California-Based Teen Mental Health Leaders Allcove Meet with JHF
Type: News
Focus Area: Teen Mental Health

Pictured is a space at an Allcove center in California.
Steve Adelsheim, MD, director of Stanford’s Center for Youth Mental Health and Wellbeing, returned to JHF on October 3 to share the impact and future directions of Allcove after reading JHF’s ROOTS publication, “Near When it Matters: A Neighborhood Approach to Teen Mental Health."
Allcove spaces are designed by, with, and for youth and are safe spaces where young people ages 12 to 25 can access free clinical mental health and wellness support in their community. The 11 Allcove centers across California bring together the following services: school mental health programs, primary care, employment and education programs, housing and social services, community mental health, and early psychosis programs.
The Central Allcove Team (CaT) serves as the backbone organization to drive model development, implementation, and evaluation and oversee the framework of service delivery.
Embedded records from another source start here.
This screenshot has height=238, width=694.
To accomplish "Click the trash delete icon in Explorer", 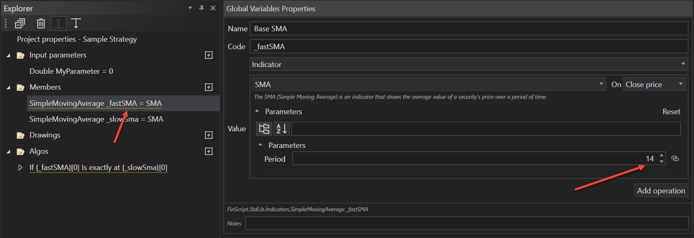I will click(41, 24).

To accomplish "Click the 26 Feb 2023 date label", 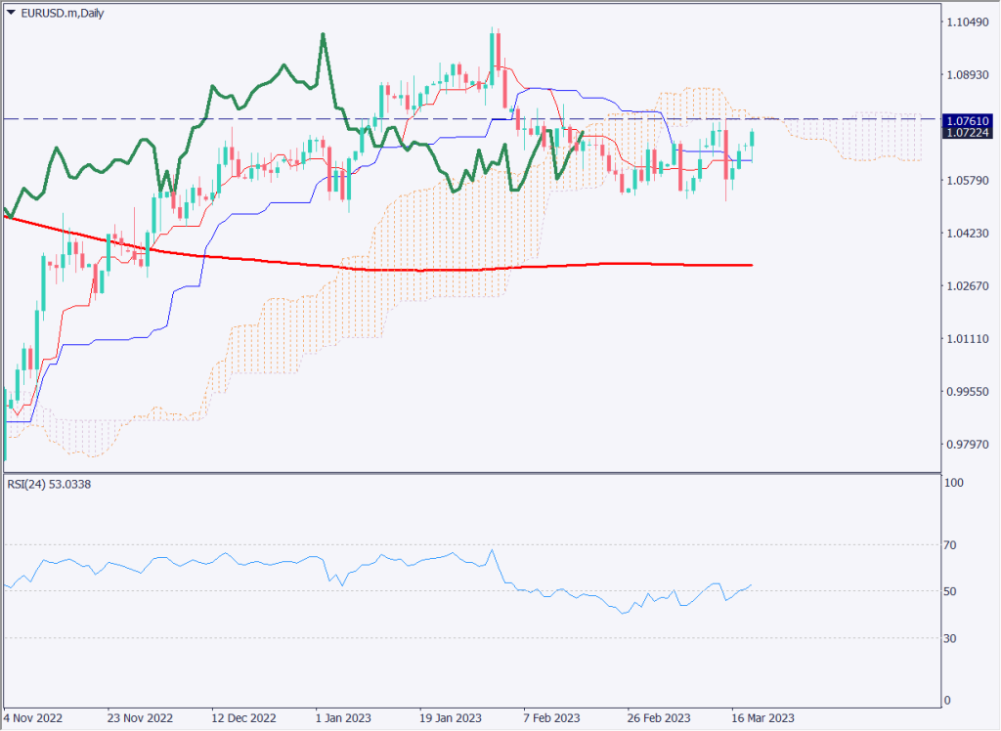I will [655, 716].
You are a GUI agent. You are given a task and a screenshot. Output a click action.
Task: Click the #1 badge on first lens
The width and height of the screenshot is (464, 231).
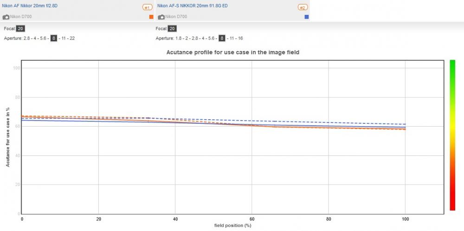pyautogui.click(x=148, y=7)
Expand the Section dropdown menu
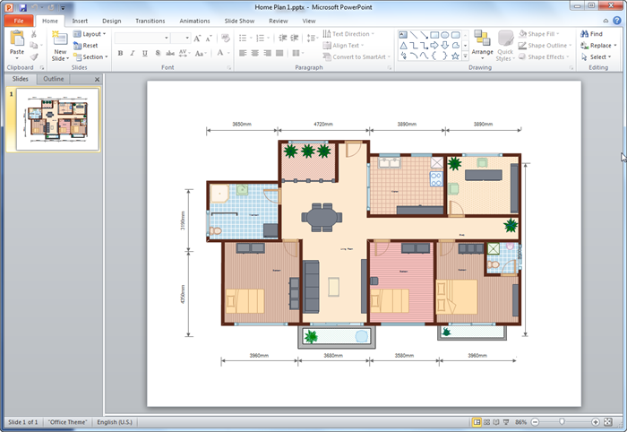This screenshot has height=432, width=627. (91, 56)
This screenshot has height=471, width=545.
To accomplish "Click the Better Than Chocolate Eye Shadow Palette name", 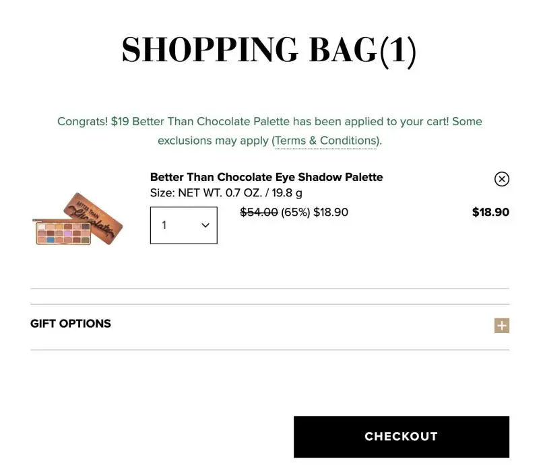I will 266,177.
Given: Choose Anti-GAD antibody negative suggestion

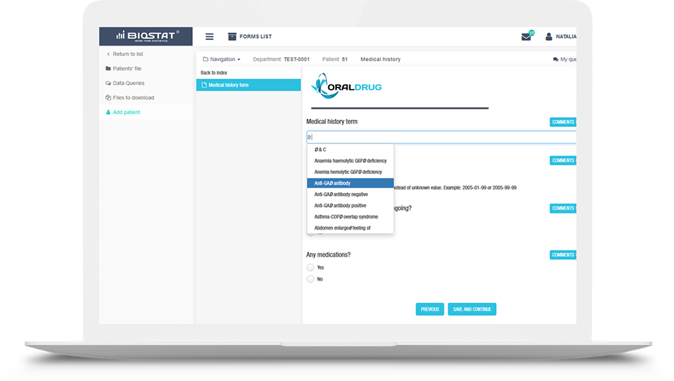Looking at the screenshot, I should pyautogui.click(x=341, y=194).
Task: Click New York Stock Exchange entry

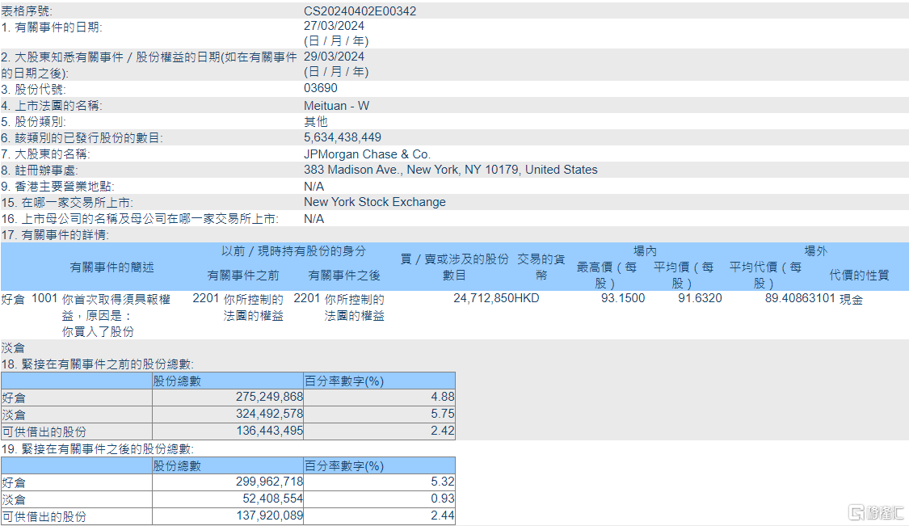Action: pyautogui.click(x=373, y=202)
Local Youth Advisory Groups also ensure youth voice leads the Allcove experience and developing solutions to access services. Allcove is also active in an international network of similar centers, including Australia with 186 Headspace centers, British Columbia with 19 Foundry centers, Ontario with 32 YWHO centers, and Ireland with 15 Jigsaw centers.

Steven Adelsheim, MD (at center, in tie) and his daughter Zoe (beside him, to left) describe their work in youth mental health. Ken Thompson, MD (beside Dr. Adelsheim, in blue), a psychiatrist who serves at the Squirrel Hill Health Center, helped to arrange the 2019 event.
In March of 2019, JHF hosted Dr. Adelsheim and his daughter, a homecoming for the Pittsburgh native whose late mother, Marcia, was a geriatric social worker at Jewish Family and Children's Service for more than 20 years. During that presentation the father-daughter duo spoke about the challenges youth face in regard to the strains on high achievement, the resulting high stress, and the increase in suicide deaths among youth in their Silicon Valley community, lauding the impact of teen mental health drop-in spaces.
Allcove's Director, Greg Young, previously served as a consultant to headspace in Australia. Ken Thompson, MD, community psychiatrist at Squirrel Hill Health Center who originally encouraged JHF to visit the headspace centers, and Tushita Mayanil, MD, child and adolescent psychiatrist, also attended the meeting.
JHF will work with these partners to learn from a growing international network of teen safe spaces and assemble information about the cost-savings to support JHF’s and the PA Teen Mental Health Coalition’s goal to secure additional and sustainable funding for teen safe spaces in Pennsylvania.